Against this backdrop one could justifiably conclude that the generals and politicians between them have been ruling the country aided by judges for reasons which cannot stand the test of the rule of law nor of democratic norms. Now, at this promising moment in our history, the politicians, the generals and the judges, combined or separately, must not be permitted to hold democracy and the rule of law hostage to their personal interests.
The dilemma today is whether the popular reaction to the proclamation and PCO of November 2007 has really brought to a close the long and sordid chapter in which the rulers failed to abide by democratic principles and the courts to enforce the rule of law. Apparently not. No doubt Justice Chaudhry and some other judges blazed a new path by refusing to take the oath but a larger number did, and more hastened to join them.
No possible legal remedy suggests itself for the resolution of this conflict of views and clash of interests at the highest judicial level. The judges who have become beholden to the government must not stay nor should those return who have turned political. Justice Chaudhry’s threat to punish only those judges who took the oath, however, has closed all doors to conciliation on this basis.
The lawyers and political supporters of their cause now have to choose between shouting on the streets and debate in parliament. The dignity and independence of the judiciary admits of no compromises or conspiracies. It needs to be rescued from the clutches of the generals, the lawyers and the party bosses and the decision should be left to parliament. There the majority view should prevail. That is the only course now available to return to the rule of law.

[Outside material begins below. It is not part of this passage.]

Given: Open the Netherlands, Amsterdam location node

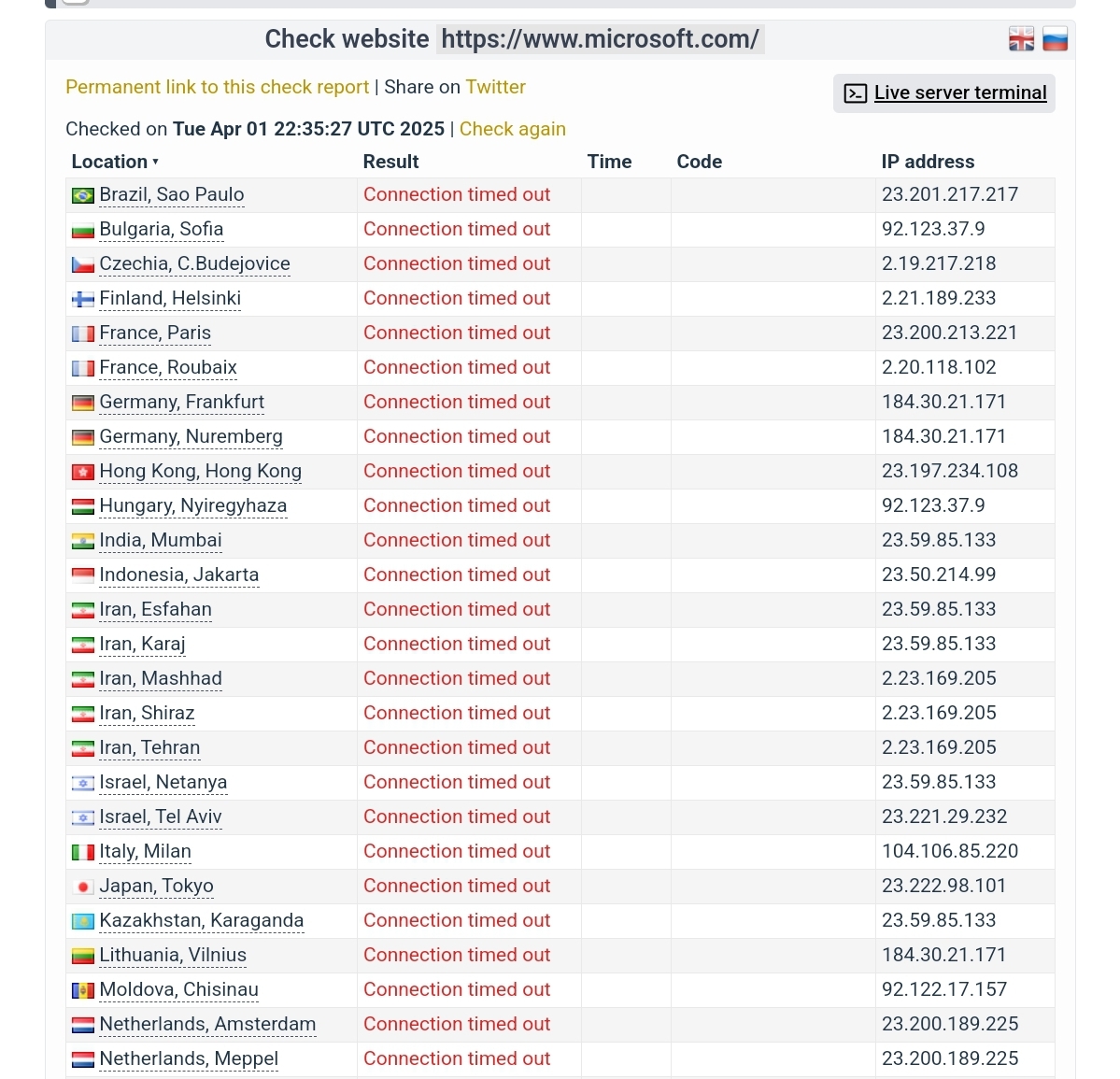Looking at the screenshot, I should tap(207, 1024).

The oath of a judge stands at the centre of the controversy that has divided the judiciary and plunged it into the politics of protest. Does the language of an oath prevent a judge from doing justice is the question which doesn’t get a uniform answer even from the judges. For Justice Wajihuddin Ahmad, a non-PCO judge from the past, it may distract but doesn’t prevent. That to him has been a reason compelling enough to lead an intellectual effort as opposed to rabble-rousing. The answer of Sajjad Ali Shah, who was chief justice in the trying times of Nawaz Sharif’s second government, is more categorical: ‘it doesn’t at all’. His reason is simple: conscience stands above oath.

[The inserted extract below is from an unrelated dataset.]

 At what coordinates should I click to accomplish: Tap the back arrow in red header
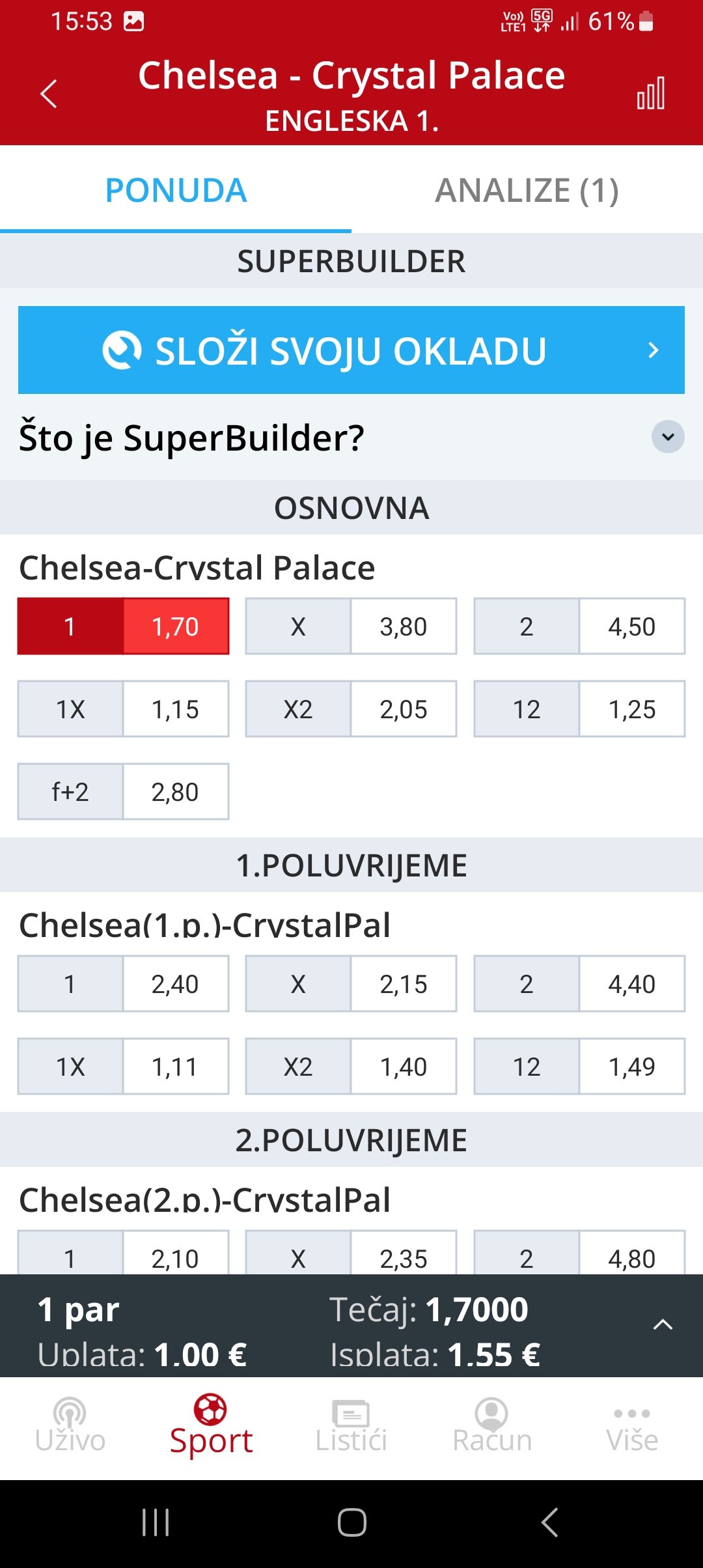click(x=49, y=94)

Almost half a century ago when one Qaiser Khan was sessions judge in Mardan and this writer a trainee magistrate there, this very question of oath came up in a chit-chat. Qaiser Khan, who had a raw sense of impartiality, wouldn’t go into the logic of it but said that a judge who felt the need of an oath to do justice, or to deny it, didn’t deserve to be a judge.
Seventeen years later, it seems Gen Ziaul Haq got wind of Qaiser’s views. The prosecutors then saw to it that judgment on Z.A. Bhutto’s appeal against his conviction was delayed till the same country bumpkin Qaiser Khan sitting on the appellate bench of the Supreme Court had retired. The judges who were under oath “to do right to all manner of people, without fear or favour, affection or ill-will” then became a majority. The rest is history. Now perhaps we should look beyond the ‘oath’ to determine who is fit to be a judge and who isn’t.